For UI designers, the hard or soft keyboard question raises a couple of differences. One is that with a hard keyboard, it's easier to have keyboard shortcuts, and the Android platform is loaded with them. Frankly, this is dangerous. Even among the sample Android applications there appears to be little consistency in the use of keyboard shortcuts, and this can potentially lead to an explosion of shortcuts users need to memorize.

The other difference is that, with a soft keyboard, you lose a significant chunk of your screen real estate as soon as the keyboard is popped up. This is a little disconcerting to users. With a fixed-size hard keyboard, at least you know your screen layout won't jump suddenly as soon as you start typing.

Posted by todd at 02:33 PM

November 12, 2007

Google Android SDK analysis

As you may know, Google recently released the first Android (Open Handset Alliance) SDK today. Here's a brief summary of points that might be interesting to some of you.

  • It is not J2ME or J2SE -- it's Java with Google's own special Android class library. (This approach is similar to what Danger did with their Java implementation, which was not J2ME compatible until very recently.)
  • UI: There is no AWT, Swing, or J2ME's funky Displayable-based UI. There are no J2ME midlets or applets.
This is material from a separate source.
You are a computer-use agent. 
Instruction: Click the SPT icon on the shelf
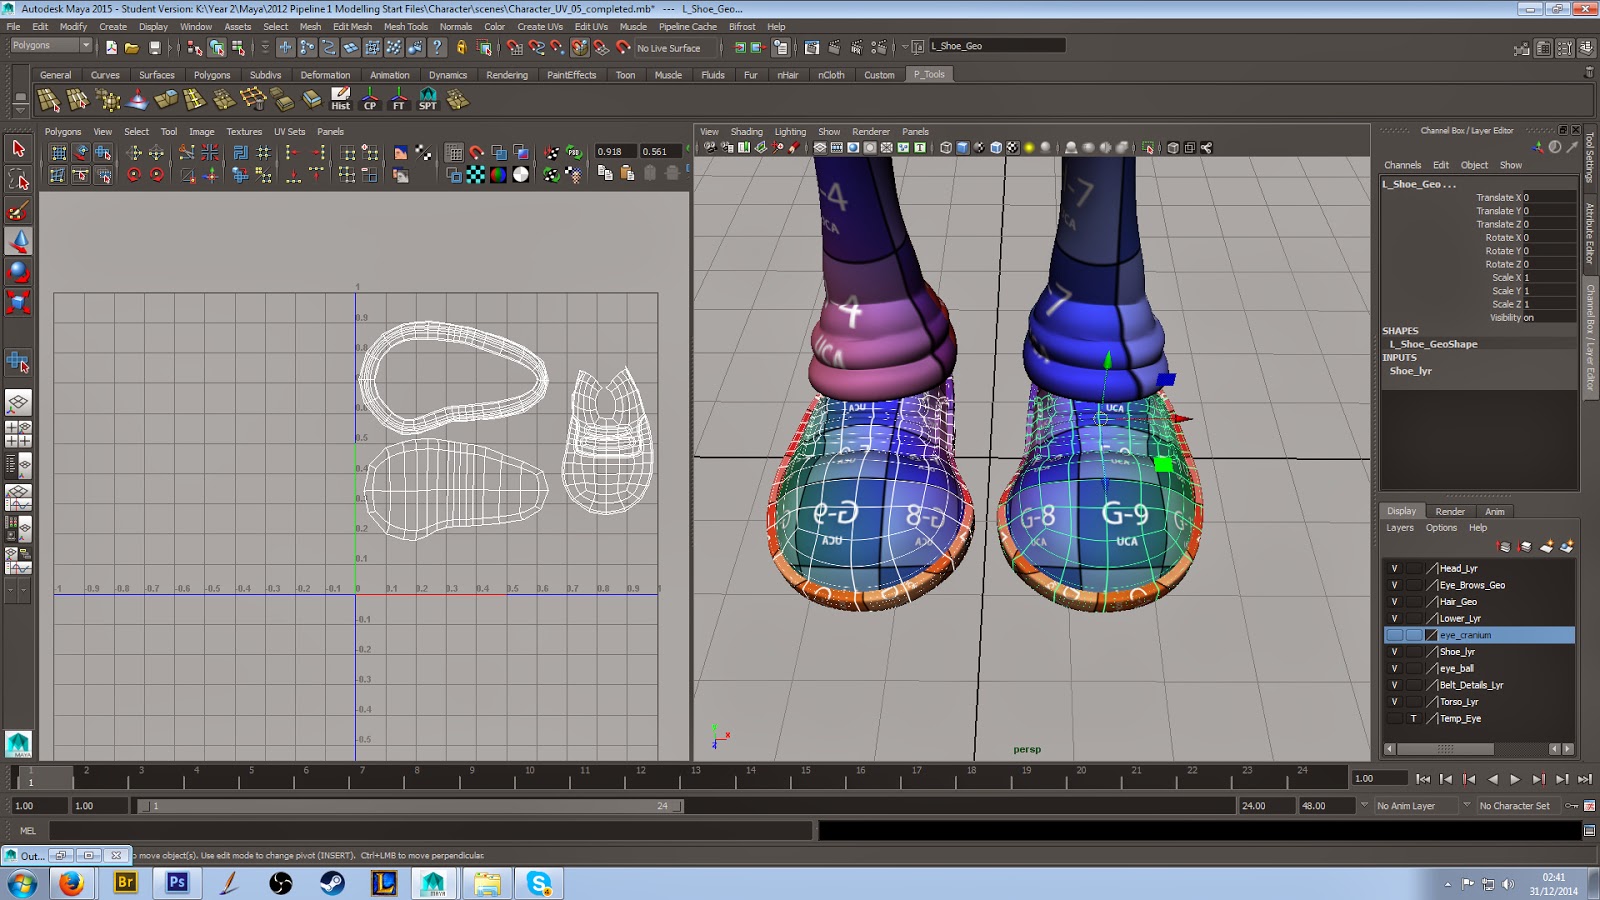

There's a set of new UI classes, including View and Canvas.
  • Rather than MVC application breakdown, apps are broken up into task-specific Activities and Views. Your application might support multiple Activities (creating an email, reading an email, searching your mailboxes). For each activity you might have one or more Views of that Activity. There are a few other building blocks such as Services (background code exportable to other applications), Intents (systemwide code invocation), ContentProviders (making data available between apps in a safe and consistent manner).
  • Network: Uses standard java.net.* classes instead of funky J2ME Connection classes.
  • There is indeed a defined optional API for camera and microphone access (MediaRecorder). Output is recorded to the filesystem (which presumably could include flash, RAM, network devices).
  • The security model is such that application permissions are set at install time, based on permissions declared in the application package and user interaction, instead of bugging the user every time the application tries to run a restricted API. The security model gives each application a unique Linux user ID at install time, and runs each application in a separate process.
  • Provides a unique ContentProvider API for allowing you to export application data in a sensible way, and obtain access to data from other applications. For instance, this could be how you obtain photos already captured from the user's "Gallery".
  • A Location Based Services (LBS) optional API is defined, as is an interface to directly interacting with some nifty Google Maps classes for processing and displaying map data.
  • Applications are intended to run each in a single process, in cooperative multitasking manner, handling UI events quickly. An application management process monitors whether your application is responsive and will show an Application Not Responding (ANR) dialog to users within 10 seconds if your app doesn't process events quickly.
  • Provides an interesting MessageQueue/Handler mechanism for allowing you to pass messages between your main thread and child threads, create delayed actions, and so on. This allows you to easily coordinate compute-intensive background tasks with foreground tasks such as UI.
  • There's a straightforward way to get access to the phone's address book / Contacts via a standard ContentProvider.
  • Direct database support is provided (via SQLite) instead of the funky J2ME RMS.
  • There's a plugin for the Eclipse IDE, though you can build Android apps without Eclipse.